Ce ne sont pas seulement les ouvrages des hommes, mais les œuvres de l’industrie et de l’art, que le temps détruit : les sommets même des montagnes s’affaissent, des contrées entières disparaissent ; et maintenant les flots recouvrent des terres autrefois éloignées du rivage. Le feu a ravagé ces collines où naguère il brillait ; il a dévoré ces montagnes, ces sommets élevés, consolation du matelot. Tous les ouvrages de la nature périssent ; ainsi, nous devons supporter avec résignation la ruine d’une ville.

***

*Consignes écrites*:
A: Traduisez en anglais, s'il vous plaît, cette phrase du texte sur les ravages du temps : « Tous les ouvrages de la nature périssent ; ainsi, nous devons supporter avec résignation la ruine d’une ville. »
B: Poursuivez en français le texte sur les ravages du temps après sa dernière phrase.
Le matériel n'a aucun rapport avec le texte sur les ravages du temps.

*Données disponibles*:
***

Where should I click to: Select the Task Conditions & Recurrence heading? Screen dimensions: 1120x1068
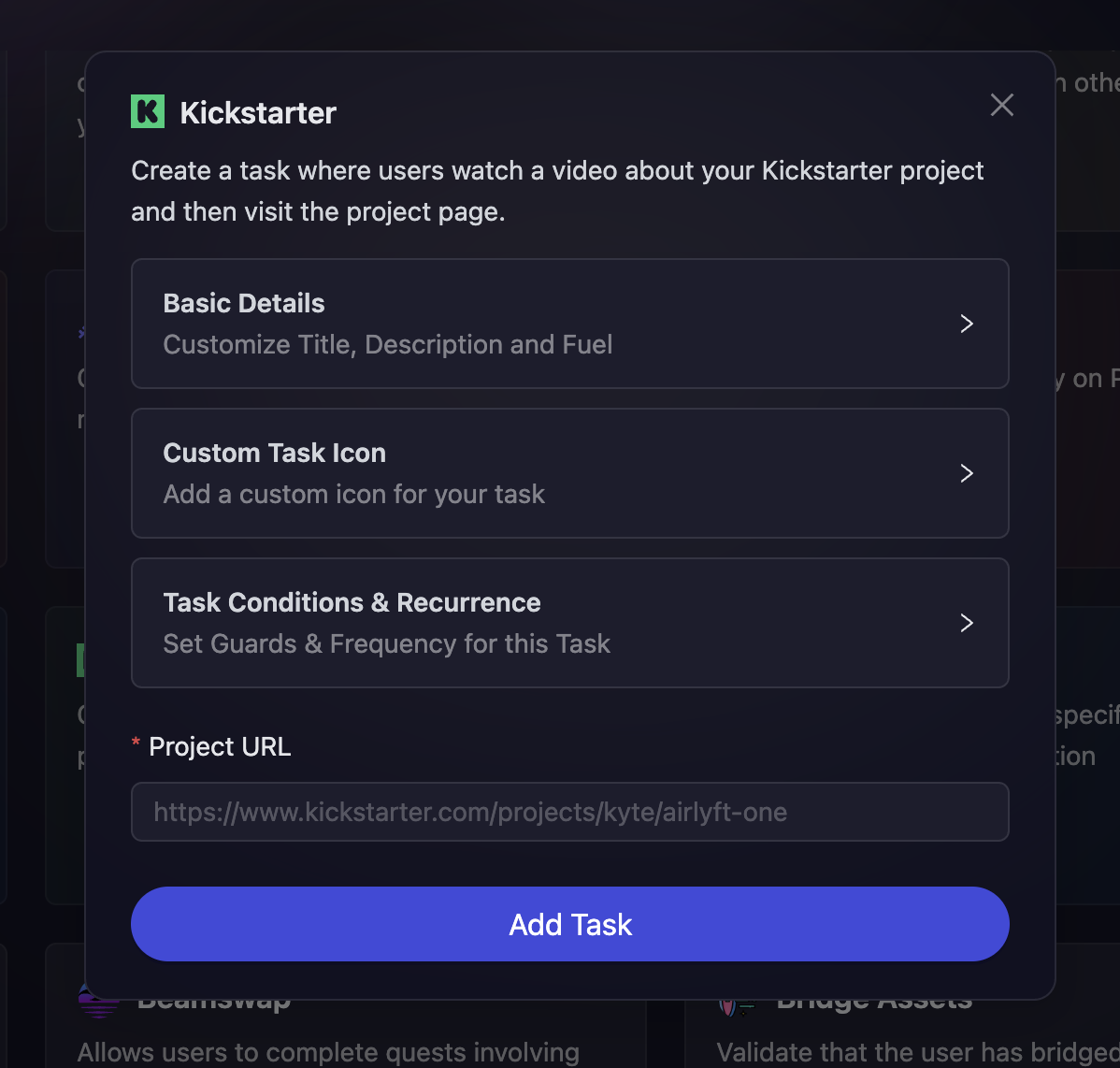(352, 602)

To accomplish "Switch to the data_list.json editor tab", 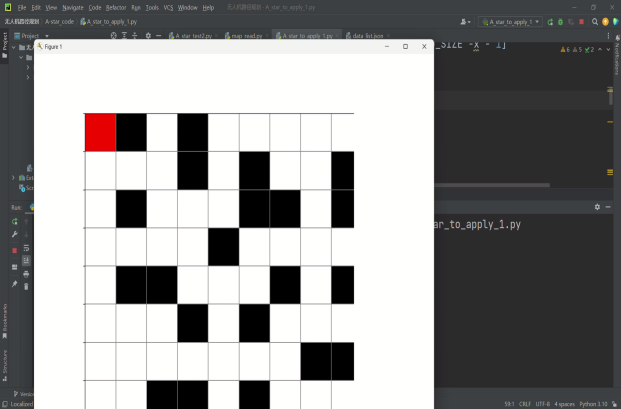I will tap(371, 36).
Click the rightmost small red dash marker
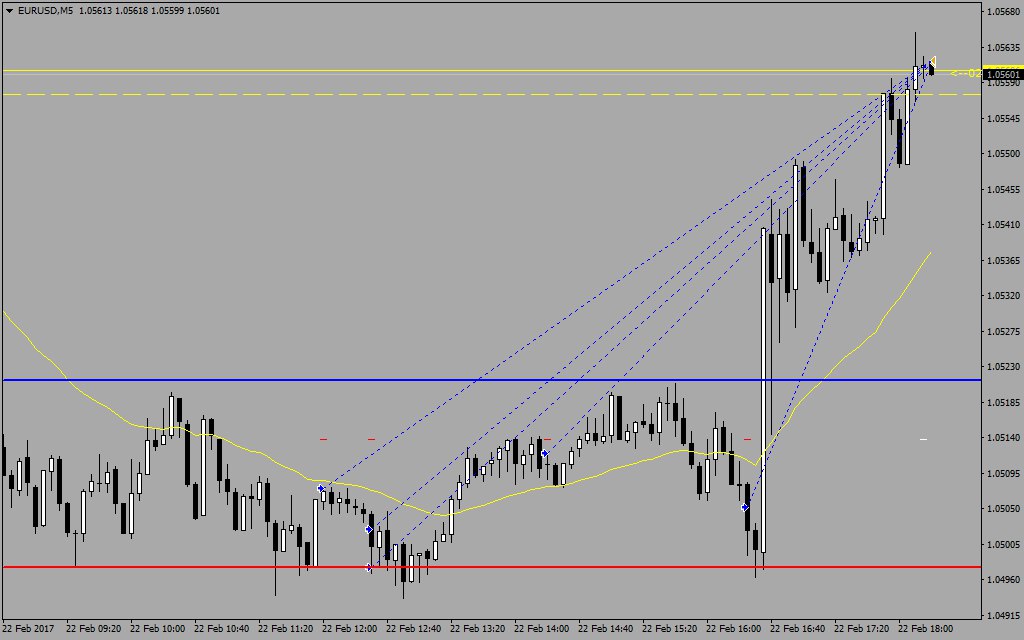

***

*Résultats de l'exercice*:
A: All the works of nature perish; thus we must bear the ruin of a city with resignation.

B:
Oui, tout ce qui existe doit périr ; le néant est réservé à tous les êtres : soit qu’une force intérieure, l’impétuosité d’un vent renfermé renversent la base qui les soutenait ; soit que des torrents cachés brisent les obstacles qui s’opposaient à leur cours ; soit qu’un incendie furieux ravage une partie du sol ; soit que le temps, à qui rien ne peut résister, mine sourdement ; soit enfin que Ja rigueur du climat chasse les peuples, ou que la contagion rende leurs demeures désertes. Il serait long d’énumérer les causes de destruction : ce que je sais, c’est que tous les ouvrages des mortels sont condamnés au néant : nous ne vivons qu’au milieu de choses qui doivent périr.